À ne pas confondre avec
Le RFI n’est ni un RFP ni un RFQ. Le RFP demande une proposition complète sur un besoin défini ; le RFQ demande un prix ferme sur un besoin entièrement spécifié. Le RFI les précède et ne compare rien : il explore. L’enchaînement des trois n’a rien de systématique : sur un marché connu, l’acheteur saute le RFI et passe directement au RFP ou au RFQ.
Exemple concret
Une ETI envisage d’externaliser sa gestion documentaire sans connaître ce marché. Son RFI auprès de huit acteurs révèle trois modèles économiques incompatibles entre eux (au volume, au forfait, à l’utilisateur) et deux approches techniques opposées. Le cahier des charges du RFP, rédigé après cette découverte, impose une structure de réponse comparable : le dépouillement, qui aurait été impossible sans le RFI, prend une semaine.
Questions fréquentes
Quelle différence entre RFI, RFP et RFQ ?
Le RFI collecte de l’information, sans engagement : il explore. Le RFP (Request for Proposal) demande une proposition complète sur un cahier des charges : il compare des solutions. Le RFQ (Request for Quotation) demande un prix sur un besoin entièrement spécifié : il compare des chiffres. La séquence complète RFI puis RFP puis RFQ se réserve aux achats complexes ; les achats simples vont directement au RFQ.
Le RFI engage-t-il l’acheteur ou le fournisseur ?
Non, un RFI n’engage aucune des deux parties. L’acheteur ne s’oblige ni à lancer une consultation ni à retenir un répondant, et le fournisseur ne s’engage ni sur les capacités décrites ni sur les chiffres avancés. Cette absence d’engagement est la raison d’être du RFI : elle libère la parole et permet de collecter une information large. Elle impose en retour de ne jamais traiter les réponses comme des offres fermes.
Un RFI est-il toujours nécessaire avant une consultation ?

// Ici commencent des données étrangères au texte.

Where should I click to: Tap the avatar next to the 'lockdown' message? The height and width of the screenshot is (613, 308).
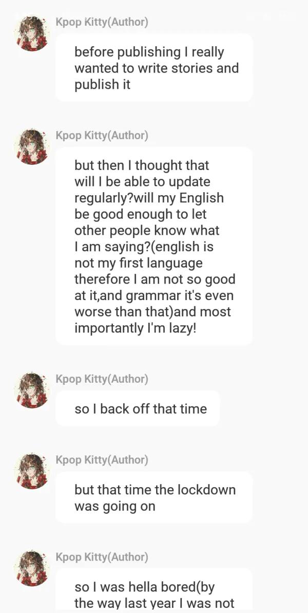coord(32,471)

Non, le RFI ne se justifie que sur un marché mal connu de l’acheteur. Sur une catégorie familière, avec des fournisseurs identifiés et un besoin bien cadré, il ajoute un délai sans valeur et l’on passe directement au RFP ou au RFQ. Son utilité croît avec l’incertitude : nouvelle catégorie, technologie émergente, périmètre inhabituel. La bonne question n’est pas « faut-il un RFI », mais « que reste-t-il à découvrir avant d’écrire le cahier des charges ».